Records for this exercise →
※ ※ ※

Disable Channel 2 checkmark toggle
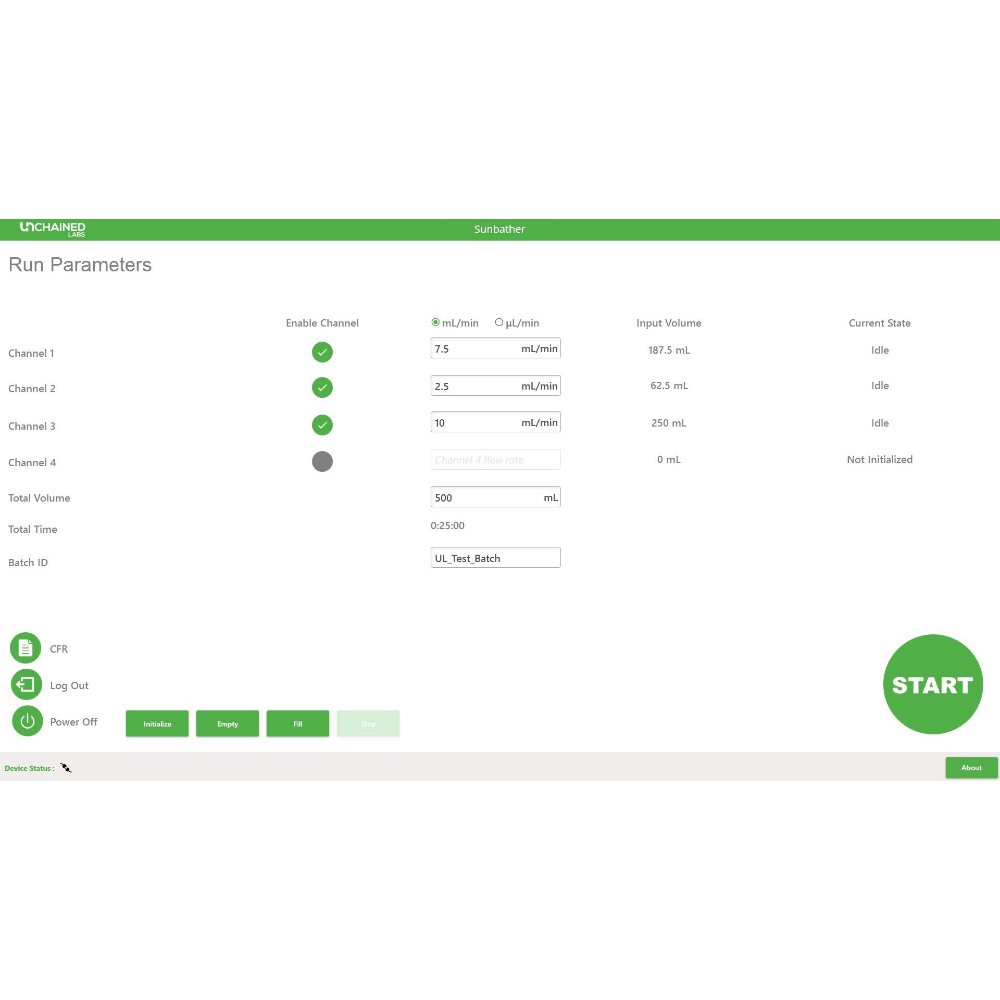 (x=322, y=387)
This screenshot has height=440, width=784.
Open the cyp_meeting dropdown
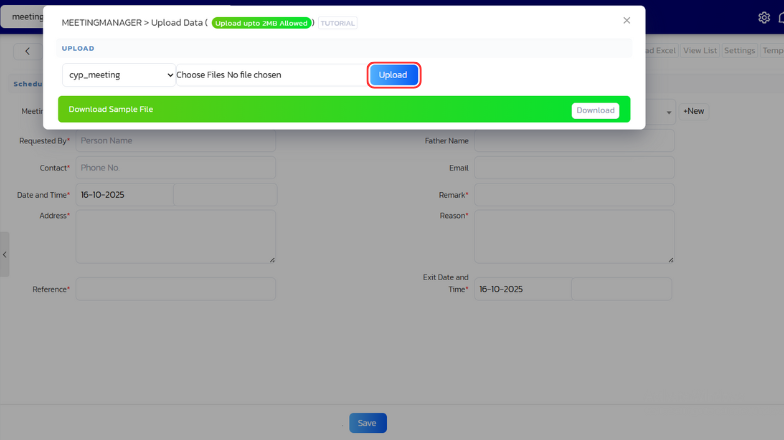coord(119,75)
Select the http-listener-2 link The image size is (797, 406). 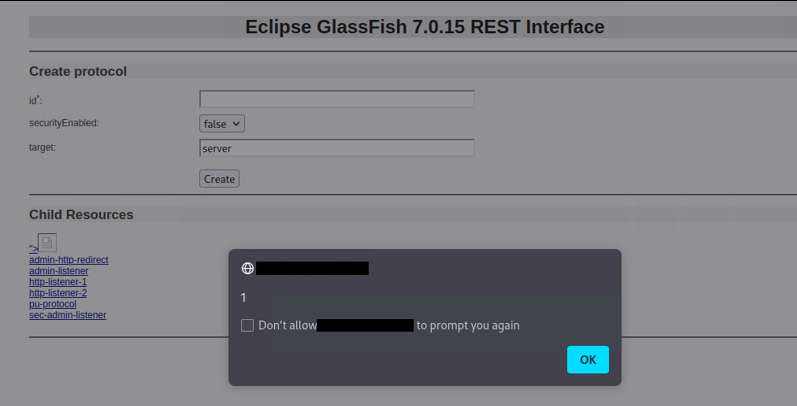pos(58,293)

※ ※ ※

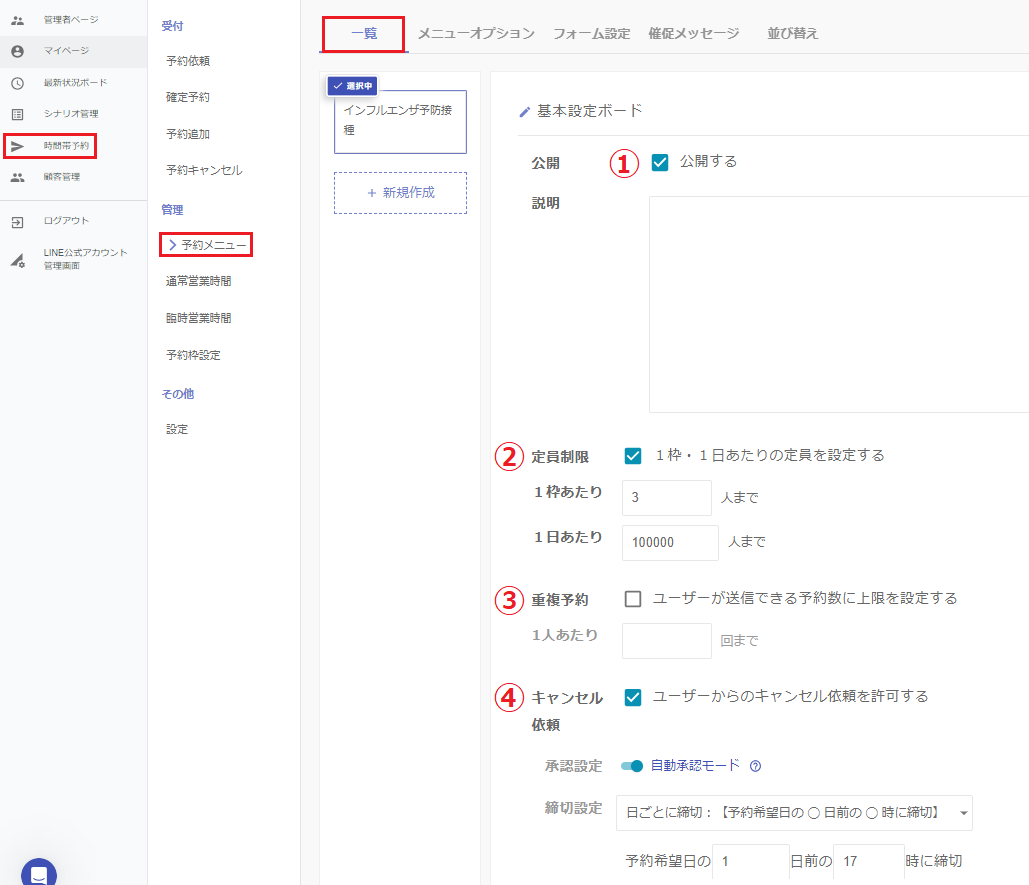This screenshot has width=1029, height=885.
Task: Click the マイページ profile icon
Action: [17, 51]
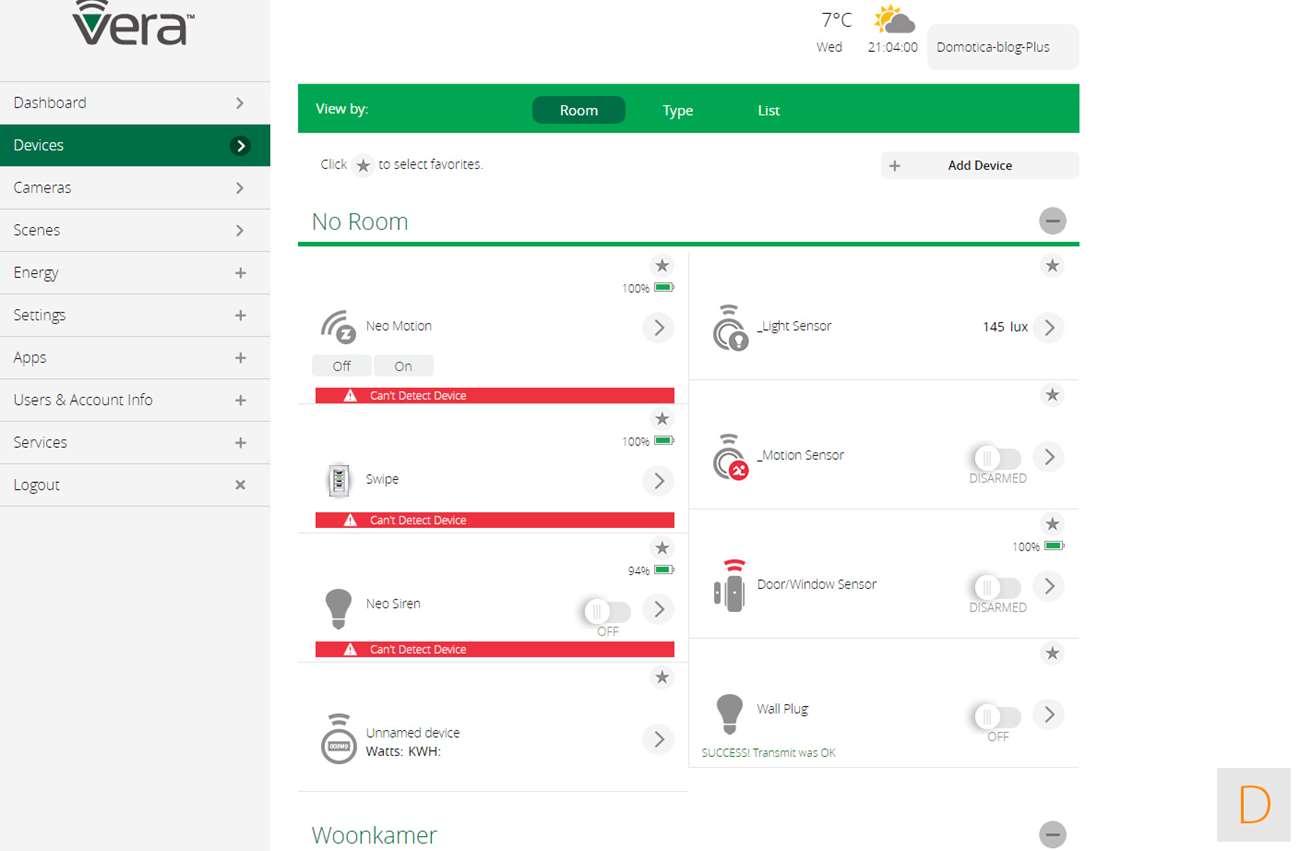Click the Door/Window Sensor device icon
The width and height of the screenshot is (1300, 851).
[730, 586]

※ ※ ※

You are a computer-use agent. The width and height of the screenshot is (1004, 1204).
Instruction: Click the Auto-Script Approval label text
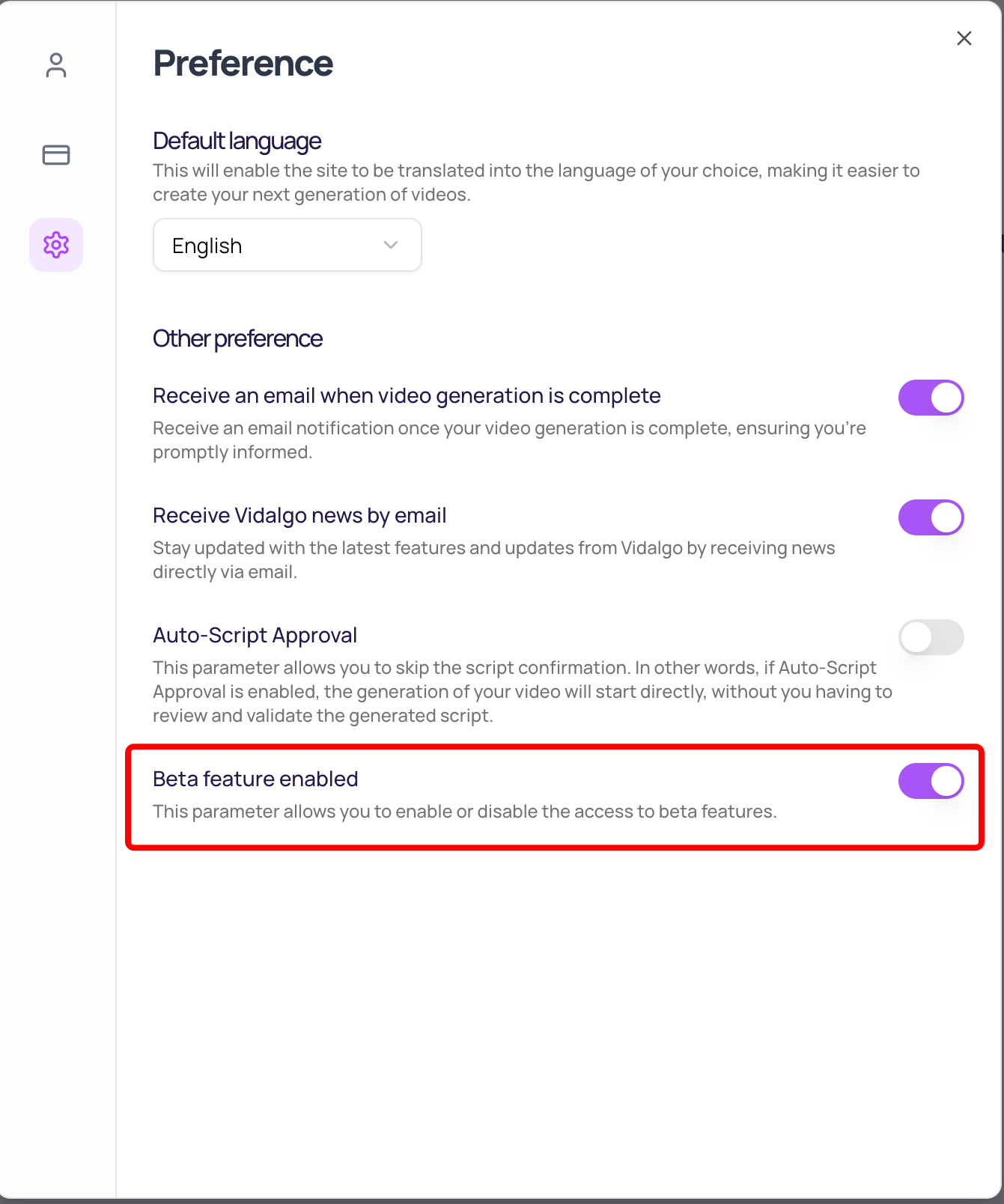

※ ※ ※

Directions → Looking back over the data above, restate word for word the lines that begin at the line with "You are a computer-use" and end at the line with "Instruction: Click the", inclusive.

Response below →
You are a computer-use agent. The width and height of the screenshot is (1004, 1204).
Instruction: Click the Auto-Script Approval label text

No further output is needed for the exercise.